In the spring of 2003, he joined Aqua as Corporate Executive Chef, earning it a 3½-star rating from the San Francisco Chronicle and third place ranking on the Wine Spectator's “San Francisco's Best Restaurants” list as well as inclusion in Robb Report's “Best of the Best of 2004,” San Francisco Magazine's “2004 Best in Chow” and 7×7 Magazine's “Best Business Lunch.” In 2006, the Michelin Guide honored Aqua with two stars, giving Manrique the distinction of being the only French chef in the region to have done so. Aqua earned two stars again in 2007 and 2008. In 2011 Manrique was appointed to the class of Master Chefs admitted to the prestigious Association des Maîtres Cuisiniers de France. As well as consulting on various food and beverage projects, Manrique previously partnered with the historic Carlton hotel on Madison Avenue to open Millésime, an upscale seafood brasserie in November 2010 and was named one of New York's Best New Restaurants 2011 by Esquire magazine. Since 2003, Manrique has been involved in vineyards in California, France, and Spain, where he has been instrumental in the creation of several wines. Manrique partnered with Master Sommelier Emmanuel Kemiji and a vineyard in Spain, Clos Oblidat and Arrels (which means roots of a vine in Catalan) is the inaugural release.

In 2005 Manrique opened Café de la Presse, San Francisco's celebrated Parisian-inspired bistro that enjoys the distinction of being among the city's most popular dining destinations. Three years later saw the opening of the wine bar Blanc et Rouge. Manrique continued his love of wine bars by opening Aquitaine Wine Bistro in April 2014. Laurent Manrique is a member of the Association des Maitres Cuisiniers de France as well as a Knight of the Order of Agricultural Merit (Chevalier du Mérite Agricole).

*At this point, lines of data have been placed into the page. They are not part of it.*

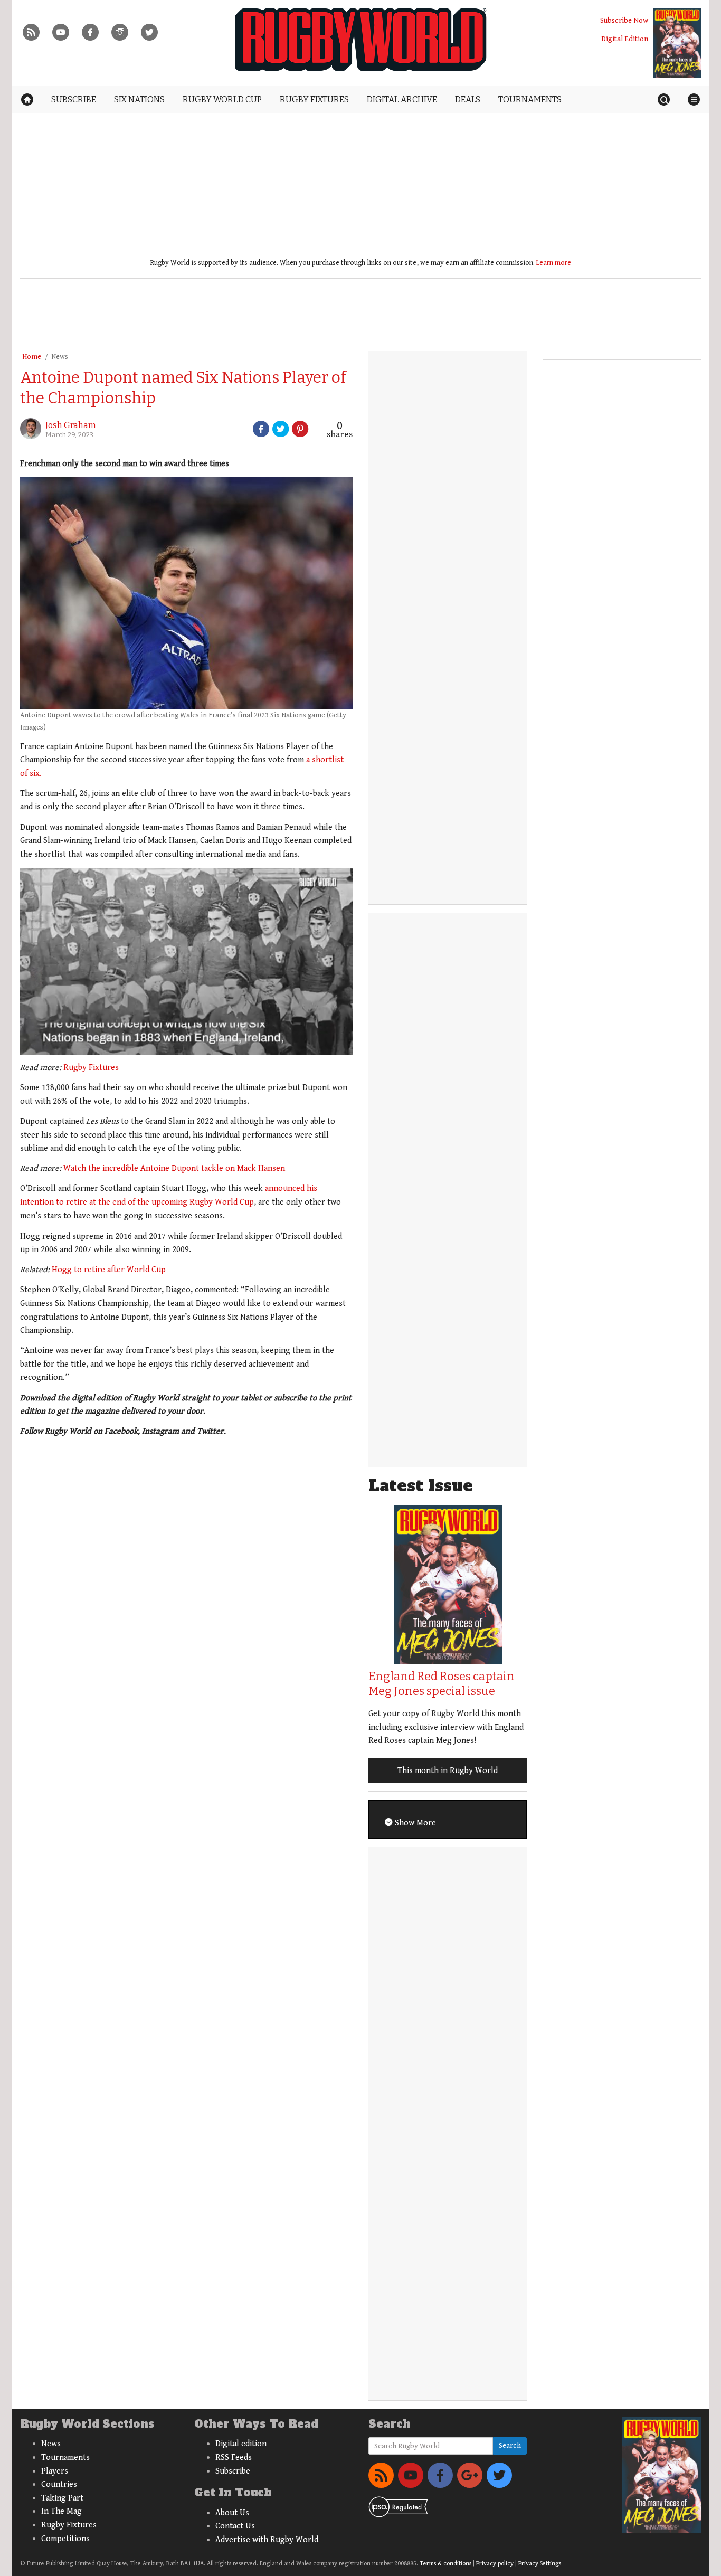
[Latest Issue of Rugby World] (677, 43)
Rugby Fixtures (91, 1068)
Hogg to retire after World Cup (109, 1270)
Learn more (553, 263)
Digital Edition (624, 38)
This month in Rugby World (447, 1771)
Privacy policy (495, 2563)
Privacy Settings (539, 2563)
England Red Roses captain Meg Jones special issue (441, 1684)
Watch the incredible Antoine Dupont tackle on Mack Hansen (174, 1168)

In 2019, Laurent and his wife Michelle discovered a magic place called “Las Rosadas” in Bahia de Chamela, Mexico. Shortly after, Las Rosadas and Laurent entered in a partnership that has elevated the Ocean Club experience. In May 2021, Laurent became the culinary adviser for Scott's Chowder House and opened multiple locations in San Francisco and San Jose, CA. This year, Laurent and his long time friend and master chef from France Olivier Dubreuil, launched a new project called “ La Maison des Chefs at Home ” making traditional meals in a jar. He also became the culinary advisor for Aqua Culture Food. Manrique's passion for cuisine includes an emphasis on philanthropy, where he employs his cooking abilities for a variety of causes. Though he regularly contributes to many local charities and fundraising events, of particular note is his own creation, “Taste and Tribute,” a bi-annual benefit convening 18 renowned chefs for the Berkeley-based Tibetan Aid Project. Manrique is a long-time supporter of Meals on Wheels and Project Open Hand in San Francisco.

==Personal life==
Manrique is married to writer Michelle Odom Manrique, and makes his home with their children in northern California.